Given information ->
┏━━

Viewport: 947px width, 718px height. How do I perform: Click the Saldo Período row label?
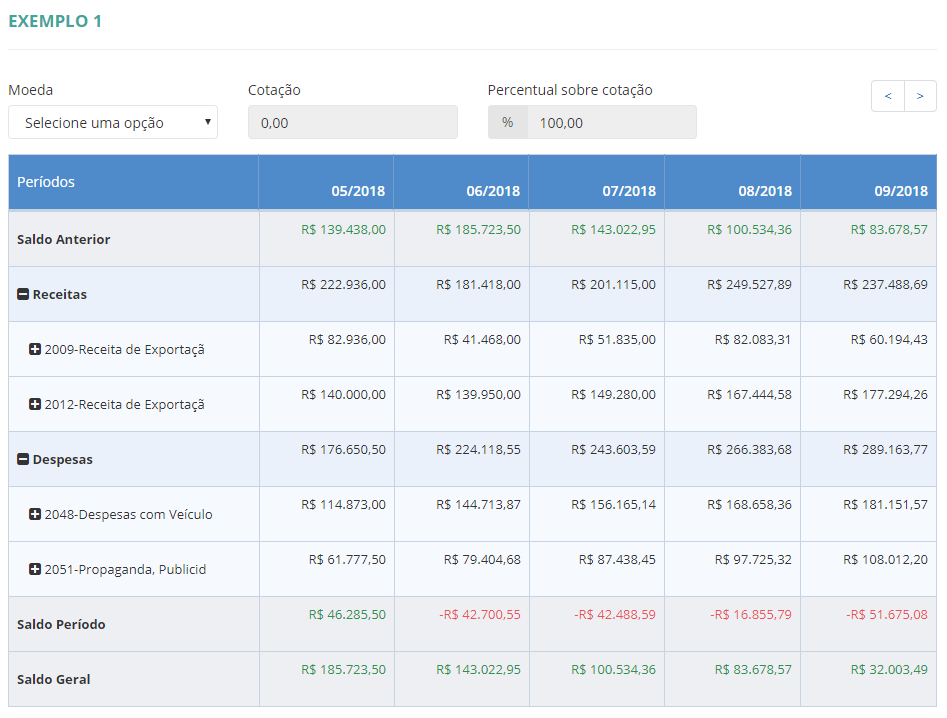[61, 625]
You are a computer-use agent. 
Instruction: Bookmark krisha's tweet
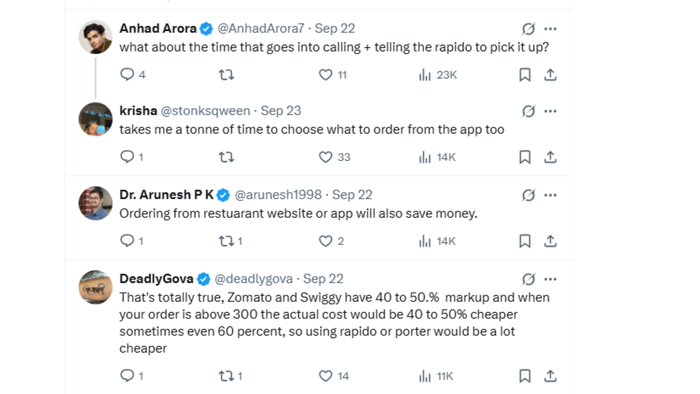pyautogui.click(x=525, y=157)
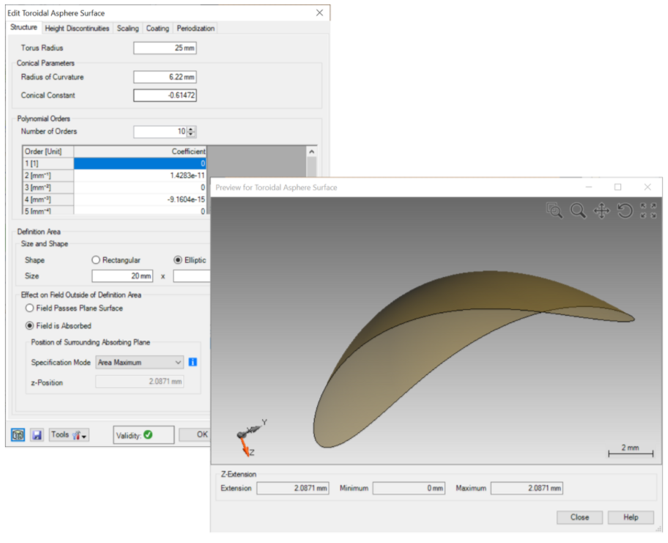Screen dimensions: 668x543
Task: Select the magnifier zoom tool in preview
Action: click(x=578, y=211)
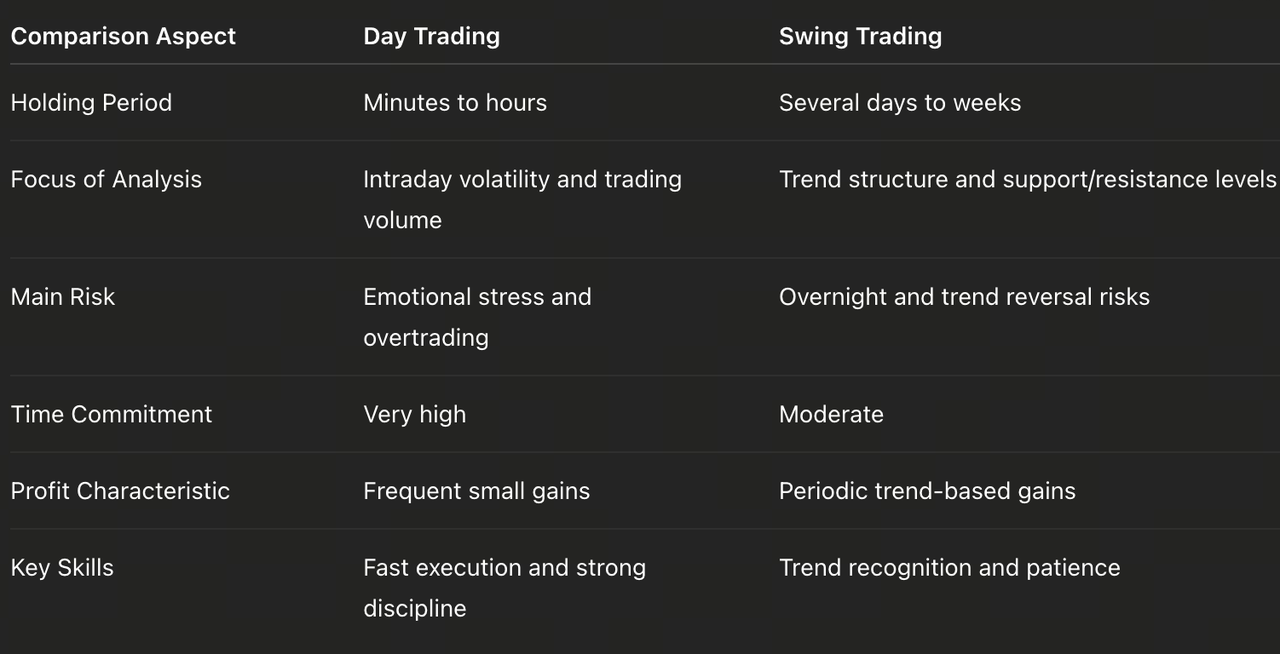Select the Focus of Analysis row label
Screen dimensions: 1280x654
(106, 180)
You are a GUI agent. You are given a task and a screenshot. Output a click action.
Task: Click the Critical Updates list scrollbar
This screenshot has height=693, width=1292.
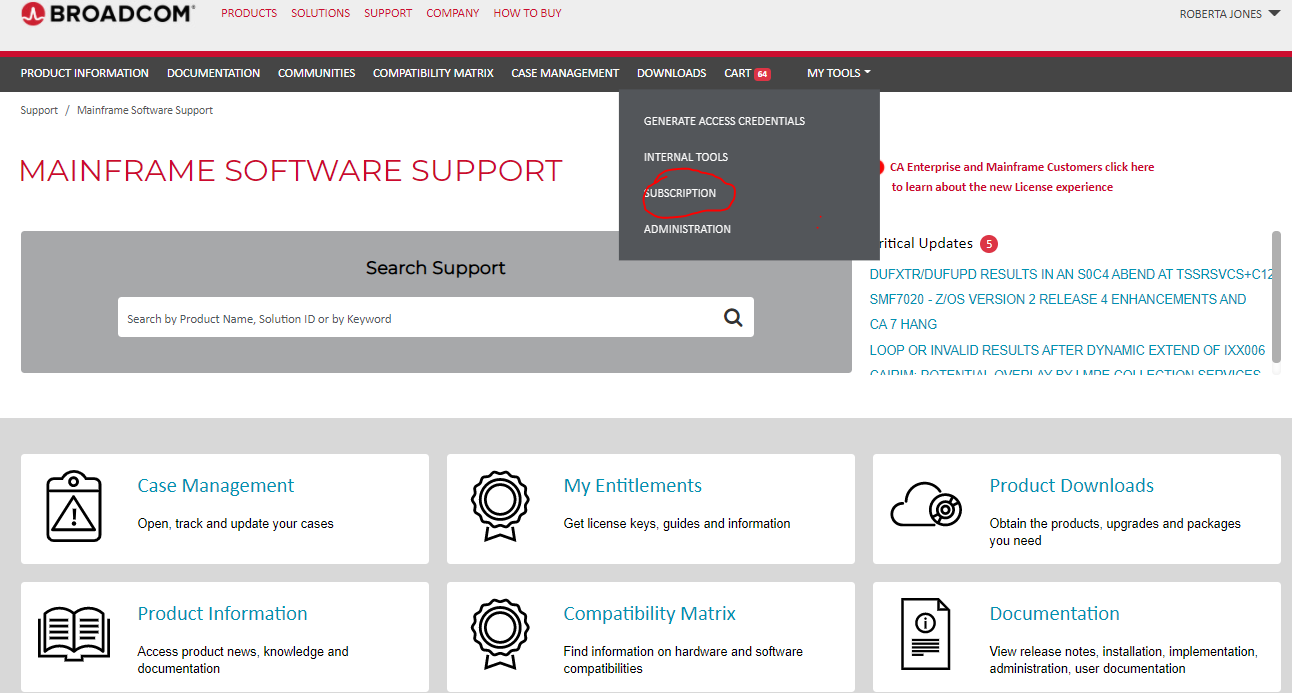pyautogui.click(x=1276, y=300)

┗━━

Task goal ->
Return only what lies between the line containing "You are a computer-use agent." and the last line of the listing, those two lines included, exactly as written and with no pictures.

Answer below ->
You are a computer-use agent. 
Instruction: Bookmark krisha's tweet
pyautogui.click(x=525, y=157)
Screen dimensions: 668x543
Task: Select the magnifier zoom tool in preview
Action: click(x=578, y=211)
Select the Focus of Analysis row label
Screen dimensions: 1280x654
(106, 180)
You are a GUI agent. You are given a task and a screenshot. Output a click action.
Task: Click the Critical Updates list scrollbar
This screenshot has height=693, width=1292.
pyautogui.click(x=1276, y=300)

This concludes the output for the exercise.